Aquaculture for all

The farm that aims to monitor every individual salmon

Atlantic Salmon Health Technology & equipment +3 more

A pioneering salmon farm, designed to establish the health and welfare of every individual fish in a pen, is due to be launched by Cermaq in Norway next month.

The company’s iFarm project, which has been granted four development licenses, will be launched in Steigen, Nordland county, in January, while the first transfer of fish to the system is planned for autumn 2020.

iFarm, which is a collaboration between Cermaq and BioSort, is based on image recognition and identification of each individual salmon and individual follow-up of each fish – for example a fish with sea lice can be sorted aside for treatment.
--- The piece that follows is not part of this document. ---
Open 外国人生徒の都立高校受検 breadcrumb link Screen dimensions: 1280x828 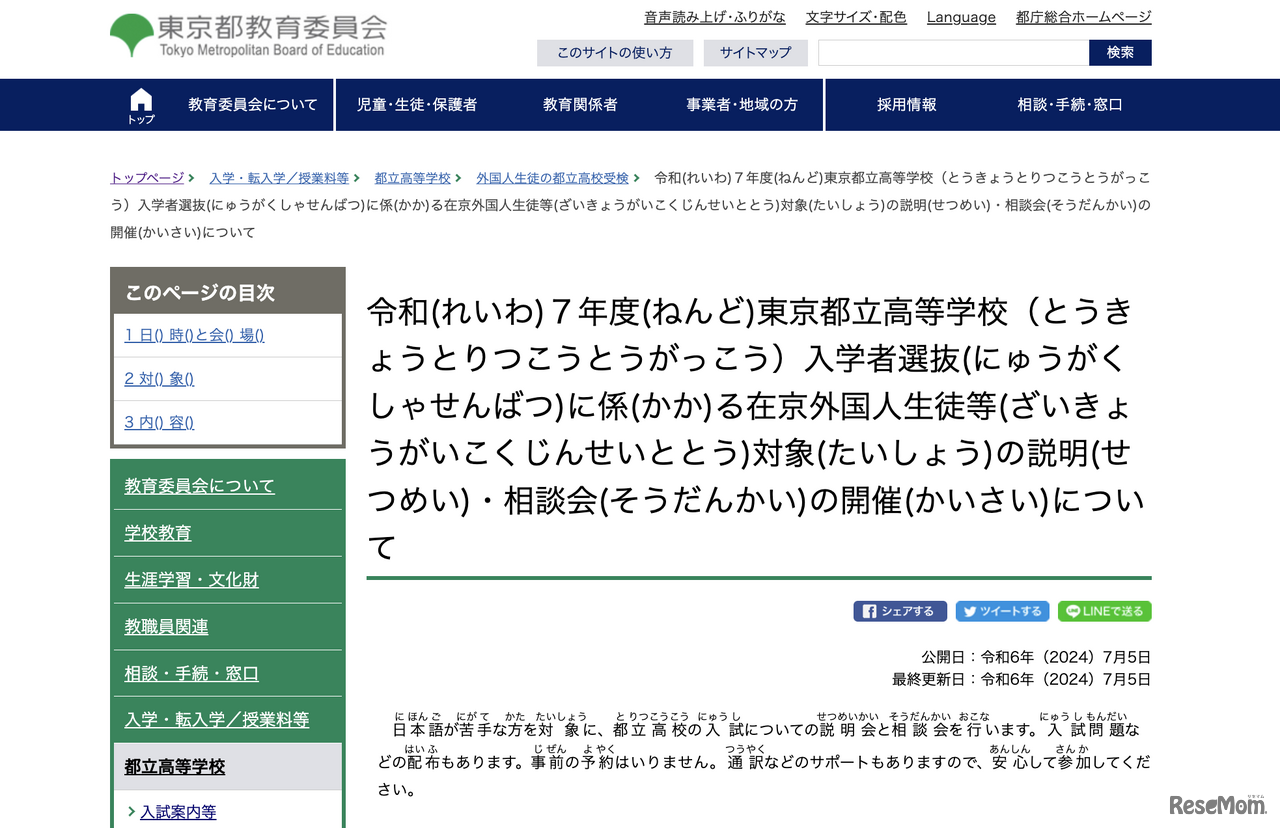(552, 178)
At the same time, the need to handle the fish is significantly reduced, thus improving fish health and welfare.

"This is the best Christmas present we could get," says Cermaq’s fish health manager, Karl Fredrik Ottem, who will lead the iFarm project.

The project will initial be at pilot, rather than commercial, scale.

“The goal of the project is to develop prototypes with the central functions of iFarm to clarify whether it is technologically possible to operate individual salmon farming in net pens in the sea. An important part of the iFarm project is to document how the fish's behaviour and welfare will interact with the new technological solutions and functionalities,” says Ottem.

BioSort, which develops the sensor-based solutions in iFarm, has already conducted several tests at the Norwegian Institute of Marine Research.

“The key in iFarm is that we monitor each salmon using machine vision, establishing a health record for each individual, and can sort aside the fish that needs follow up. This will be useful not only for farmers, but also for authorities and consumers. We are looking forward to getting started, and several new positions will now be filled,” says Geir Stang Hauge, CEO of BioSort.

The project aims to develop a system that's able to assess the health and wellfare of every individual fish in the pen, potentially allowing for targeted treatments

“Individualised farming, which is at the heart of iFarm, truly addresses animal welfare. If successful, this could have a great potential for the authorities if the administrations will have access to real-time information about, e.g. biomass, lice situation and disease conditions at each sea site,” says the Norwegian Food Safety Authority’s chief veterinary officer, Kristina Landsverk.

Cermaq will invest NOK 580 million in the project. According to the plan, the first fish will be transferred in the autumn of 2020 to a sea site in Steigen municipality, where the first stage of iFarm will be installed.

The development of iFarm is a unique opportunity for suppliers of equipment to take part in an exciting and high-tech development project in Norway.

“The iFarm project is a big boost for the region. We estimate that this will mean 17 positions only in Cermaq during the up till 6-year project period. iFarm is being developed locally, we will develop the actual construction in the net pen and machine learning here. This is a great build-up for Cermaq in Nordland and for the entire aquaculture industry,” says Cermaq’s regional director Snorre Jonassen, who has been central to the design of the iFarm project.